Passage:
***

The concept of the deferred and clinically disconnected analytics allows to already now plan for the next large validation study for which recruitment and sampling shall be run partly parallel to AAMBI study and which is designed to serve for performance evaluation. “If things go well, InfanDx will deliver a wonderful Christmas present to us as the conclusion of this study will mark a significant leverage in corporate valuation” assumes Dr. Jörg Fregien, CEO of LSI, which currently incubates InfanDx.

Perinatal asphyxia may occur before, during or after delivery. While it is extremely difficult to diagnose asphyxia with newborns immediately after birth still about 40% of babies who suffered brain damage are not identified early enough. This situation is especially frustrating as most of these children could be helped through therapeutic hypothermia, a controlled cooling therapy that critically needs to be started earliest possible within the first 6 hours after birth.

***

Questions on the material:
A - Can you extract the stretch of the InfanDx passage from "Perinatal asphyxia may" through "hours after birth."?
B - What is the Spanish for this sentence from the InfanDx passage: "Perinatal asphyxia may occur before, during or after delivery."
C - Would you proceed with the InfanDx passage, picking up after its last sentence?
The rows after the InfanDx passage are unrelated to it.

***

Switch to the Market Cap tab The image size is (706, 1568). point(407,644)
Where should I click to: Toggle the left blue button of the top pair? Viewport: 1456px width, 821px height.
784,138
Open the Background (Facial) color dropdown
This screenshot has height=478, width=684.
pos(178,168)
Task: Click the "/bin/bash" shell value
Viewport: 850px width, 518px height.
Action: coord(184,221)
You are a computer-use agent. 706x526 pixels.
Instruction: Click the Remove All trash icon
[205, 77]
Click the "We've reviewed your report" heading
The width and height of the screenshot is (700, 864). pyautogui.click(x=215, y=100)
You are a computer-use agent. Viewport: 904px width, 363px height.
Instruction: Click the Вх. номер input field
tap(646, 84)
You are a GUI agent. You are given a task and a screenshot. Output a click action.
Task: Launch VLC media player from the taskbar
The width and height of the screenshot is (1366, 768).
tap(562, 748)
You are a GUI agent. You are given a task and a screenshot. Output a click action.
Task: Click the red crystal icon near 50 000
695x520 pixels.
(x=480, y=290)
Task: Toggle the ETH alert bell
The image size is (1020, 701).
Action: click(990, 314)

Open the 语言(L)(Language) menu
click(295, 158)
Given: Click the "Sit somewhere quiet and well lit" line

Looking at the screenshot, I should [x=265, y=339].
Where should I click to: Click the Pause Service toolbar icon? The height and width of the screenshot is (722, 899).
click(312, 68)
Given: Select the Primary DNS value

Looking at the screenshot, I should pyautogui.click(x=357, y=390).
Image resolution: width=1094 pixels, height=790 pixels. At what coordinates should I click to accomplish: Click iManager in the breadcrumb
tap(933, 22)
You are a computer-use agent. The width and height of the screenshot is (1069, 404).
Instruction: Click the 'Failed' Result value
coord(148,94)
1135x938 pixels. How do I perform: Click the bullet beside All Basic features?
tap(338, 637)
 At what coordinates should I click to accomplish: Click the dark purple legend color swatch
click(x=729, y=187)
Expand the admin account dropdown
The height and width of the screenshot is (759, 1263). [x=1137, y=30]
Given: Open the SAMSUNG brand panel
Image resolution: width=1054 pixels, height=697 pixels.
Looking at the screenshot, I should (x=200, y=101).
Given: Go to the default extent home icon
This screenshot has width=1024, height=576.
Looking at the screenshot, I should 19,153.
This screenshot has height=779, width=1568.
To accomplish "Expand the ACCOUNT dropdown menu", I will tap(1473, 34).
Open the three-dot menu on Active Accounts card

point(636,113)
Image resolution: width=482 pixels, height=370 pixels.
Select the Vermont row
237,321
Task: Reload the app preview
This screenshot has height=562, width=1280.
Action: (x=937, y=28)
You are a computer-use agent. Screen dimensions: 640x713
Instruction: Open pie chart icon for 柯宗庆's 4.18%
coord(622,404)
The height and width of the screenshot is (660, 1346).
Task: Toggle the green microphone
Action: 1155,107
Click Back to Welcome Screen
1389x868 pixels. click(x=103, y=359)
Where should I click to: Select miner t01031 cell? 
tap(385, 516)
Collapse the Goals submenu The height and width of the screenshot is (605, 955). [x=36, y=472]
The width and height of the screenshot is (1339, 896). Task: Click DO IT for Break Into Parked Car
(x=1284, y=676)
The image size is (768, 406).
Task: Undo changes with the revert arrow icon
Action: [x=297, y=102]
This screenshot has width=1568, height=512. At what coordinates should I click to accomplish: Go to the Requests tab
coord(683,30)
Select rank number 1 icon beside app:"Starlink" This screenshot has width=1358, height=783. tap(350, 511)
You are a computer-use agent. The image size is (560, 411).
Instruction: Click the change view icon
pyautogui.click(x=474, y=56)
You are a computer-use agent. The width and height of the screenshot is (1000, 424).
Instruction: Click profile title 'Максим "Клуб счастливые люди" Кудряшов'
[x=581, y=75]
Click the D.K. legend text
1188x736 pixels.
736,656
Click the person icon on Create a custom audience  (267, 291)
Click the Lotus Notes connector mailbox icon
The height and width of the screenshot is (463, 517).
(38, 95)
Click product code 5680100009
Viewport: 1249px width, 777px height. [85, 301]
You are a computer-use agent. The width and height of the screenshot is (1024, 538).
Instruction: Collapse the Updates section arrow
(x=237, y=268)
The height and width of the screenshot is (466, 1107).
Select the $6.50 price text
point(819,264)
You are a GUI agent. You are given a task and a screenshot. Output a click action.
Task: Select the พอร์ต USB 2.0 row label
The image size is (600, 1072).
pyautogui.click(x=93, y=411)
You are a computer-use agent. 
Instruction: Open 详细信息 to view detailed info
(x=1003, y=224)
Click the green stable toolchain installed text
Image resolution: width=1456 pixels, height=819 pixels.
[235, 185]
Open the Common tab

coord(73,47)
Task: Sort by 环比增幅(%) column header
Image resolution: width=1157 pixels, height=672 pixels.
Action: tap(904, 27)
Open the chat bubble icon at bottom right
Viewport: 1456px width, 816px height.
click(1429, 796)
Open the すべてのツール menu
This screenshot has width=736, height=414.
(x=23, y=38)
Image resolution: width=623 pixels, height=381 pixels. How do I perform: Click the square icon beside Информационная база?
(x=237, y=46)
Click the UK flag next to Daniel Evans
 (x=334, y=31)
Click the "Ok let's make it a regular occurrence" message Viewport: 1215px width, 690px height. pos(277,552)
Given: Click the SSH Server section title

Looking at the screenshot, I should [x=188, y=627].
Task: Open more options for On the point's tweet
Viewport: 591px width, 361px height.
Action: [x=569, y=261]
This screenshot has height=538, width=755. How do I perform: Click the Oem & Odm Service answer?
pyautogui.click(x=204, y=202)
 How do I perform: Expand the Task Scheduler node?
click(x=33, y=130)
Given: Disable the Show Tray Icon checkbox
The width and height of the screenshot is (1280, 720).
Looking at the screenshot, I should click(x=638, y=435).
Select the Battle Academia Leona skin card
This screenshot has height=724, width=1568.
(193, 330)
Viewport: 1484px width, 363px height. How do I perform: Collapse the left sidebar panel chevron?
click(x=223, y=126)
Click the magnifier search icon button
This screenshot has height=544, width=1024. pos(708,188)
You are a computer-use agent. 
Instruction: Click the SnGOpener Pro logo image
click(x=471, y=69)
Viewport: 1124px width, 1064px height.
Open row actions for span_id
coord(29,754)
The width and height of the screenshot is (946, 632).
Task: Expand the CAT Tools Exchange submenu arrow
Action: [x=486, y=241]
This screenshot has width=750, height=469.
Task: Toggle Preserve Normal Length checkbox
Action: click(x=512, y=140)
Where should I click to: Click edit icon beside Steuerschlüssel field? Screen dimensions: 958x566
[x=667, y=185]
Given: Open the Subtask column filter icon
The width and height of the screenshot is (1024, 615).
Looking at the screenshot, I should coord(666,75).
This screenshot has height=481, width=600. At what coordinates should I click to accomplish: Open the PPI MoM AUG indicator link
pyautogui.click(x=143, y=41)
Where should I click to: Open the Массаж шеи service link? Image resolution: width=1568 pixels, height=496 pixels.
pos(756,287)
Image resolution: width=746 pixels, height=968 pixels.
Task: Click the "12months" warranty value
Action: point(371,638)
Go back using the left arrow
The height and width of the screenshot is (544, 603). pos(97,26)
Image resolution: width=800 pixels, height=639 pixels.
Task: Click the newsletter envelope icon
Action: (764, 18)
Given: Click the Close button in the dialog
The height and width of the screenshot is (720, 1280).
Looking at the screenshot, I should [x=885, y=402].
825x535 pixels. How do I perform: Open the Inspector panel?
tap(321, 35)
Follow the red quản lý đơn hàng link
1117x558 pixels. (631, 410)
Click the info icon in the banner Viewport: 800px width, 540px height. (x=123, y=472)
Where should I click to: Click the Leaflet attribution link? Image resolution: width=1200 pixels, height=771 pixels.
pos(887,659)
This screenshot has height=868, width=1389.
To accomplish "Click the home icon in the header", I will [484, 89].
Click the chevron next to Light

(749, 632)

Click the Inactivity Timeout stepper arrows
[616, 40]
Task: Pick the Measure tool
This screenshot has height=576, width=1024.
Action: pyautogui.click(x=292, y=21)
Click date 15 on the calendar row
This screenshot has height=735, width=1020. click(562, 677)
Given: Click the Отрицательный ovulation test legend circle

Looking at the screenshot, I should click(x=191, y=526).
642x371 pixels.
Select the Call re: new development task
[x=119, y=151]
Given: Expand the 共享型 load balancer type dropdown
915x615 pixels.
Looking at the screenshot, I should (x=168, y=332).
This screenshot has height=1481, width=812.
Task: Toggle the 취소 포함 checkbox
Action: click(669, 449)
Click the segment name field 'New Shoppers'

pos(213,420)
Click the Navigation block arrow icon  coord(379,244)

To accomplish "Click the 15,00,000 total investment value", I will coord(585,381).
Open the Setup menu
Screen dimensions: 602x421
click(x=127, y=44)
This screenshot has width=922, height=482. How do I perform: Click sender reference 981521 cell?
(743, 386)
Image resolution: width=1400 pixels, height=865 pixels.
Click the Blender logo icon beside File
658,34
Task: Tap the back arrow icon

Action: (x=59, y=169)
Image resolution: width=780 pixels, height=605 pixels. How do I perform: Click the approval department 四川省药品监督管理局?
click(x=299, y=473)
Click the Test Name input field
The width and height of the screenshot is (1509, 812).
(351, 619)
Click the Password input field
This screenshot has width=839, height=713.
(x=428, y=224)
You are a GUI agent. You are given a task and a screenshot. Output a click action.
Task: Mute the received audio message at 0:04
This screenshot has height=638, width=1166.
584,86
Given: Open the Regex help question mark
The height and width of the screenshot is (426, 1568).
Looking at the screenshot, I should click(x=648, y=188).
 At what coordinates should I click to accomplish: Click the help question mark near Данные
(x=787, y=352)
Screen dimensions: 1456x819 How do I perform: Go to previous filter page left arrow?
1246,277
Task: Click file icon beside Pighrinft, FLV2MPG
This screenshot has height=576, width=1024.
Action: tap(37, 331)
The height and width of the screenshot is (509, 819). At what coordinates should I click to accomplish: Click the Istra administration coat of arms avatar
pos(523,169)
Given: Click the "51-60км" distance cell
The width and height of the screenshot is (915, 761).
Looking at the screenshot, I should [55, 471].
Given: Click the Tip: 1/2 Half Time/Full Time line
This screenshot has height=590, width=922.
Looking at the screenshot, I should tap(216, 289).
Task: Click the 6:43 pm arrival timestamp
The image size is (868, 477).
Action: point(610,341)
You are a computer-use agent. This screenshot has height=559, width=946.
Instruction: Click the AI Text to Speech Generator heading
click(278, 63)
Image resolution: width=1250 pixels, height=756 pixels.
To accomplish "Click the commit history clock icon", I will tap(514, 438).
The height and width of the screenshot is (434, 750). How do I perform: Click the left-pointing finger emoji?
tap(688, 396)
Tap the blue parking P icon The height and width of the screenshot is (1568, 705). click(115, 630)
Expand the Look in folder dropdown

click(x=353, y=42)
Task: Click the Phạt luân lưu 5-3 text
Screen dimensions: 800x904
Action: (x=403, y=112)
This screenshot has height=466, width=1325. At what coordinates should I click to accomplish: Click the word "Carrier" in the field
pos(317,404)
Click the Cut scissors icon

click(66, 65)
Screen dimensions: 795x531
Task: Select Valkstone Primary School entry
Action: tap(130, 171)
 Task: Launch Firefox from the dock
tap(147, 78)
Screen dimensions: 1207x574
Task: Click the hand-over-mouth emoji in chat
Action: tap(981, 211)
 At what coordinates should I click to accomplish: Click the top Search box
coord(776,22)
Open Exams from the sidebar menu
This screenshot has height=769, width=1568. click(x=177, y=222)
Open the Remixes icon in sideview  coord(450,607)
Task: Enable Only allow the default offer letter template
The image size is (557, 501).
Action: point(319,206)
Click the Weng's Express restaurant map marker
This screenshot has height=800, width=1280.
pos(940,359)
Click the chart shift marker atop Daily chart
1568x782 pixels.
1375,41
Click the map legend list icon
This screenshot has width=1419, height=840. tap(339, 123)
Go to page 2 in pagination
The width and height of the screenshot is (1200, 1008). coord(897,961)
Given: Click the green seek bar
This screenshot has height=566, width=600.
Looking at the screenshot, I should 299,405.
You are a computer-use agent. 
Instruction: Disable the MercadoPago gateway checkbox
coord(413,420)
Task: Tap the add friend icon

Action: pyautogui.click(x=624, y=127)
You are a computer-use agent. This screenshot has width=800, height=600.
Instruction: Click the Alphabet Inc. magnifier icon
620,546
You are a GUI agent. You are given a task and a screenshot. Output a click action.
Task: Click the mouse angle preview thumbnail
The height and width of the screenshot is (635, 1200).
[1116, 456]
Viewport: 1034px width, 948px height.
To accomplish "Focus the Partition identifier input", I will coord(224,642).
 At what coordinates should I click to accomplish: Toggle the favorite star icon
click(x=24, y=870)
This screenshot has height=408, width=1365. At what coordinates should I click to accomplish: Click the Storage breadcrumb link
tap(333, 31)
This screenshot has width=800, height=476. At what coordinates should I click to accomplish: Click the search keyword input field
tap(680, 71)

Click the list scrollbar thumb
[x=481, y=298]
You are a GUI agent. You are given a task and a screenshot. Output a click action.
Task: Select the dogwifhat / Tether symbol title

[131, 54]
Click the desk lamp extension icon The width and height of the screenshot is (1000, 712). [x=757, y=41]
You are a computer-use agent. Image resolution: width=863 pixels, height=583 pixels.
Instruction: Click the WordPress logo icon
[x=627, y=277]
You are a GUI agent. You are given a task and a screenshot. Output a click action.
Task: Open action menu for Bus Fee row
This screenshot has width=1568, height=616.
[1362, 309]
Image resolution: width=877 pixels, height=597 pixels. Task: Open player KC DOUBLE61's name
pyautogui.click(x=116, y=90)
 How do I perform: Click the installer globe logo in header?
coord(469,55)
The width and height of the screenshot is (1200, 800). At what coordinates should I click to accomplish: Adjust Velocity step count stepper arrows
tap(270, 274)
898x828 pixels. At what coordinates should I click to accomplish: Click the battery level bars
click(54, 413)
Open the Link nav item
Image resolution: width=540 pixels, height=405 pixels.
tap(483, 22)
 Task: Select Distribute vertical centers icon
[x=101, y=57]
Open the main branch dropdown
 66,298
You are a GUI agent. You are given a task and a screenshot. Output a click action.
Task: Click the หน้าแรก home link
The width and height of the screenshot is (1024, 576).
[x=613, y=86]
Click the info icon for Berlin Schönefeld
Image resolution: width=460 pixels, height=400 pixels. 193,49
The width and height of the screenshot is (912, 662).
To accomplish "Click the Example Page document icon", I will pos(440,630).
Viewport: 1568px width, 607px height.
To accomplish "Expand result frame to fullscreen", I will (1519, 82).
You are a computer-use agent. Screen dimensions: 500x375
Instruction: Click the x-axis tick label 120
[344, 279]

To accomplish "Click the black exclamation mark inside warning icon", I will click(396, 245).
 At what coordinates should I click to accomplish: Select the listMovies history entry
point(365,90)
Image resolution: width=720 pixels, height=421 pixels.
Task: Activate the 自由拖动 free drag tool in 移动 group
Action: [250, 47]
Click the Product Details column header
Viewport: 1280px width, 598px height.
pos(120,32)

***

Numbered responses:
A -
Perinatal asphyxia may occur before, during or after delivery. While it is extremely difficult to diagnose asphyxia with newborns immediately after birth still about 40% of babies who suffered brain damage are not identified early enough. This situation is especially frustrating as most of these children could be helped through therapeutic hypothermia, a controlled cooling therapy that critically needs to be started earliest possible within the first 6 hours after birth.

B - La asfixia perinatal puede producirse antes, durante o después del parto.

C -
Only in this short therapeutic time window this treatment has proven to be effective and to avoid lifelong disabilities such as cerebral palsy/spasticism, blindness and other forms of neurological impairments. Worldwide and each year >1 mio. babies suffer from NE, which makes it within the delivery period the largest single cause for lifelong morbidity. The biomarkers developed by the InfanDx-project will be the first diagnostic tool to reliably identify the babies in need early enough.